> [Work to complete]:
Copy out the records below, substituting "Find an element on the screen" for every occurrence of "Locate an element on the screen" and changing nothing else.

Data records
# # # #
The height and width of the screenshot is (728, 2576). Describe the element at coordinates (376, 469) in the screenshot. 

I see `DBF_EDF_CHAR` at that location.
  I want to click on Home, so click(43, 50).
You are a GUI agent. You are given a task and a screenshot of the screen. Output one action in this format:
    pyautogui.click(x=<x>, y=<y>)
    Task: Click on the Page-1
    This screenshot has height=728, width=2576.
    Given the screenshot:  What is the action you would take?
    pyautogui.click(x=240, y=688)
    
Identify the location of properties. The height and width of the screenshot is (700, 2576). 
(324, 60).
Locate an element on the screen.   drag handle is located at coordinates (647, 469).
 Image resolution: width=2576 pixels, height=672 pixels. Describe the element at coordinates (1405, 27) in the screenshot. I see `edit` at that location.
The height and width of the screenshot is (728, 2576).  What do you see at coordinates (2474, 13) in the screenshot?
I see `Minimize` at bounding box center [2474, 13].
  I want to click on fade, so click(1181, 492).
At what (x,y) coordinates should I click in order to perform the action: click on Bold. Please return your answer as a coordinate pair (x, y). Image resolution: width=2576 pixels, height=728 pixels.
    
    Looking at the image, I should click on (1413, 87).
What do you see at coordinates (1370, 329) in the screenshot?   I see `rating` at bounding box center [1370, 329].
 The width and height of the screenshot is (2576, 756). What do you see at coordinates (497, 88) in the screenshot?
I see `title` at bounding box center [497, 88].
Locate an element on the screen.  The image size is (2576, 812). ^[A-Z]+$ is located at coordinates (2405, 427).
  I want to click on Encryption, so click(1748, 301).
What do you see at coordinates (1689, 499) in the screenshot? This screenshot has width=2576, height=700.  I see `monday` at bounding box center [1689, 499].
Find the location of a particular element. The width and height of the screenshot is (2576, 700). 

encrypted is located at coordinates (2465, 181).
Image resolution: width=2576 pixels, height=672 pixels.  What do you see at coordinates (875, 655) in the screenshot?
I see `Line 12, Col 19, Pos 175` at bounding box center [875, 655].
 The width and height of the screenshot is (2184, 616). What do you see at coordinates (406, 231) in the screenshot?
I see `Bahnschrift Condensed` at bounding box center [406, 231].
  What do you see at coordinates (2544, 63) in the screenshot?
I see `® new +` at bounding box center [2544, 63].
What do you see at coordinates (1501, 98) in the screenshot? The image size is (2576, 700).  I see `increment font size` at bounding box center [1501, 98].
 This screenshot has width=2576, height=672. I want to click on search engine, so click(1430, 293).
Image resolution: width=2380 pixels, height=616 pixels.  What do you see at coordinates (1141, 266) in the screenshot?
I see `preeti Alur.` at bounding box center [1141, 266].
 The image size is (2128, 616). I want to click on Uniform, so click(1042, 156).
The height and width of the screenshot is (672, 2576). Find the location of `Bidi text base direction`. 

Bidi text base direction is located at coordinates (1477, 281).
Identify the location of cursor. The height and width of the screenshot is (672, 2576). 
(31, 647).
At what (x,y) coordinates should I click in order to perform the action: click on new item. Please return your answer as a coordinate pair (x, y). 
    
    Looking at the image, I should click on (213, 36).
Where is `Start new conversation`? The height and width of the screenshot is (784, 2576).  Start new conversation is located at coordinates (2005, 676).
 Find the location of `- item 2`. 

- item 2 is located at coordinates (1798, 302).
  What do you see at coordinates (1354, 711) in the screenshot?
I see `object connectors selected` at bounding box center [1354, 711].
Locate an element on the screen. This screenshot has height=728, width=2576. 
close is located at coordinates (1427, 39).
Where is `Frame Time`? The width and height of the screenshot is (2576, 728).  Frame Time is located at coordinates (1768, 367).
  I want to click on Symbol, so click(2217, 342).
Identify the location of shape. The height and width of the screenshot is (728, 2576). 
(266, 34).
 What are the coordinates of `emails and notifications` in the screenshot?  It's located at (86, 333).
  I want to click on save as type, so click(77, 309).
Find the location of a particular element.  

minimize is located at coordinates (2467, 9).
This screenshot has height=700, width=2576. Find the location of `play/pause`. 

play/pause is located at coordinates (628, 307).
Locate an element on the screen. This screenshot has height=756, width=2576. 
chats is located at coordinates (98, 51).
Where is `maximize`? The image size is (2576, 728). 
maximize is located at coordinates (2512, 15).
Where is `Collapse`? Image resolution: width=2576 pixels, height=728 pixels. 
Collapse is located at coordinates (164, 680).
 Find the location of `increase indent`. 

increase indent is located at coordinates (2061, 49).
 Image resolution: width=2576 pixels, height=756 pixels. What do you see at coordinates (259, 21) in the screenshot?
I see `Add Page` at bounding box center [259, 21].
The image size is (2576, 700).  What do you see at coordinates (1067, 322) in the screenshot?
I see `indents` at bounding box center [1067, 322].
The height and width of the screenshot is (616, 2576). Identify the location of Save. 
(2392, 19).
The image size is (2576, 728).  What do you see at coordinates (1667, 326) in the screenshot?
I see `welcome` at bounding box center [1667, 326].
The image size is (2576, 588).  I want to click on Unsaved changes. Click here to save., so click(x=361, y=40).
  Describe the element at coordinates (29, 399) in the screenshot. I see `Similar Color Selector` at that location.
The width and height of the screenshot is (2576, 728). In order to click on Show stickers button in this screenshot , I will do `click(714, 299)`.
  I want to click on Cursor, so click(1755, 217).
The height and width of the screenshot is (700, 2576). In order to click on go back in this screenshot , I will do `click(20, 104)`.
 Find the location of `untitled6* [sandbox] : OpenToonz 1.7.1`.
# # # #
> [Correct output]:
The height and width of the screenshot is (728, 2576). Describe the element at coordinates (376, 469) in the screenshot. 

I see `DBF_EDF_CHAR` at that location.
  I want to click on Home, so click(43, 50).
You are a GUI agent. You are given a task and a screenshot of the screen. Output one action in this format:
    pyautogui.click(x=<x>, y=<y>)
    Task: Click on the Page-1
    This screenshot has height=728, width=2576.
    Given the screenshot:  What is the action you would take?
    pyautogui.click(x=240, y=688)
    
Identify the location of properties. The height and width of the screenshot is (700, 2576). 
(324, 60).
Find an element on the screen.   drag handle is located at coordinates (647, 469).
 Image resolution: width=2576 pixels, height=672 pixels. Describe the element at coordinates (1405, 27) in the screenshot. I see `edit` at that location.
The height and width of the screenshot is (728, 2576).  What do you see at coordinates (2474, 13) in the screenshot?
I see `Minimize` at bounding box center [2474, 13].
  I want to click on fade, so click(1181, 492).
At what (x,y) coordinates should I click in order to perform the action: click on Bold. Please return your answer as a coordinate pair (x, y). Image resolution: width=2576 pixels, height=728 pixels.
    
    Looking at the image, I should click on (1413, 87).
What do you see at coordinates (1370, 329) in the screenshot?   I see `rating` at bounding box center [1370, 329].
 The width and height of the screenshot is (2576, 756). What do you see at coordinates (497, 88) in the screenshot?
I see `title` at bounding box center [497, 88].
Find an element on the screen.  The image size is (2576, 812). ^[A-Z]+$ is located at coordinates (2405, 427).
  I want to click on Encryption, so click(1748, 301).
What do you see at coordinates (1689, 499) in the screenshot? This screenshot has width=2576, height=700.  I see `monday` at bounding box center [1689, 499].
Find the location of a particular element. The width and height of the screenshot is (2576, 700). 

encrypted is located at coordinates (2465, 181).
Image resolution: width=2576 pixels, height=672 pixels.  What do you see at coordinates (875, 655) in the screenshot?
I see `Line 12, Col 19, Pos 175` at bounding box center [875, 655].
 The width and height of the screenshot is (2184, 616). What do you see at coordinates (406, 231) in the screenshot?
I see `Bahnschrift Condensed` at bounding box center [406, 231].
  What do you see at coordinates (2544, 63) in the screenshot?
I see `® new +` at bounding box center [2544, 63].
What do you see at coordinates (1501, 98) in the screenshot? The image size is (2576, 700).  I see `increment font size` at bounding box center [1501, 98].
 This screenshot has width=2576, height=672. I want to click on search engine, so click(1430, 293).
Image resolution: width=2380 pixels, height=616 pixels.  What do you see at coordinates (1141, 266) in the screenshot?
I see `preeti Alur.` at bounding box center [1141, 266].
 The image size is (2128, 616). I want to click on Uniform, so click(1042, 156).
The height and width of the screenshot is (672, 2576). Find the location of `Bidi text base direction`. 

Bidi text base direction is located at coordinates (1477, 281).
Identify the location of cursor. The height and width of the screenshot is (672, 2576). 
(31, 647).
At what (x,y) coordinates should I click in order to perform the action: click on new item. Please return your answer as a coordinate pair (x, y). 
    
    Looking at the image, I should click on (213, 36).
Where is `Start new conversation`? The height and width of the screenshot is (784, 2576).  Start new conversation is located at coordinates (2005, 676).
 Find the location of `- item 2`. 

- item 2 is located at coordinates (1798, 302).
  What do you see at coordinates (1354, 711) in the screenshot?
I see `object connectors selected` at bounding box center [1354, 711].
Find an element on the screen. This screenshot has height=728, width=2576. 
close is located at coordinates (1427, 39).
Where is `Frame Time`? The width and height of the screenshot is (2576, 728).  Frame Time is located at coordinates (1768, 367).
  I want to click on Symbol, so click(2217, 342).
Identify the location of shape. The height and width of the screenshot is (728, 2576). 
(266, 34).
 What are the coordinates of `emails and notifications` in the screenshot?  It's located at (86, 333).
  I want to click on save as type, so click(77, 309).
Find the location of a particular element.  

minimize is located at coordinates (2467, 9).
This screenshot has height=700, width=2576. Find the location of `play/pause`. 

play/pause is located at coordinates (628, 307).
Find an element on the screen. This screenshot has height=756, width=2576. 
chats is located at coordinates (98, 51).
Where is `maximize`? The image size is (2576, 728). 
maximize is located at coordinates (2512, 15).
Where is `Collapse`? Image resolution: width=2576 pixels, height=728 pixels. 
Collapse is located at coordinates (164, 680).
 Find the location of `increase indent`. 

increase indent is located at coordinates (2061, 49).
 Image resolution: width=2576 pixels, height=756 pixels. What do you see at coordinates (259, 21) in the screenshot?
I see `Add Page` at bounding box center [259, 21].
The image size is (2576, 700).  What do you see at coordinates (1067, 322) in the screenshot?
I see `indents` at bounding box center [1067, 322].
The height and width of the screenshot is (616, 2576). Identify the location of Save. 
(2392, 19).
The image size is (2576, 728).  What do you see at coordinates (1667, 326) in the screenshot?
I see `welcome` at bounding box center [1667, 326].
The image size is (2576, 588).  I want to click on Unsaved changes. Click here to save., so click(x=361, y=40).
  Describe the element at coordinates (29, 399) in the screenshot. I see `Similar Color Selector` at that location.
The width and height of the screenshot is (2576, 728). In order to click on Show stickers button in this screenshot , I will do `click(714, 299)`.
  I want to click on Cursor, so click(1755, 217).
The height and width of the screenshot is (700, 2576). In order to click on go back in this screenshot , I will do `click(20, 104)`.
 Find the location of `untitled6* [sandbox] : OpenToonz 1.7.1`.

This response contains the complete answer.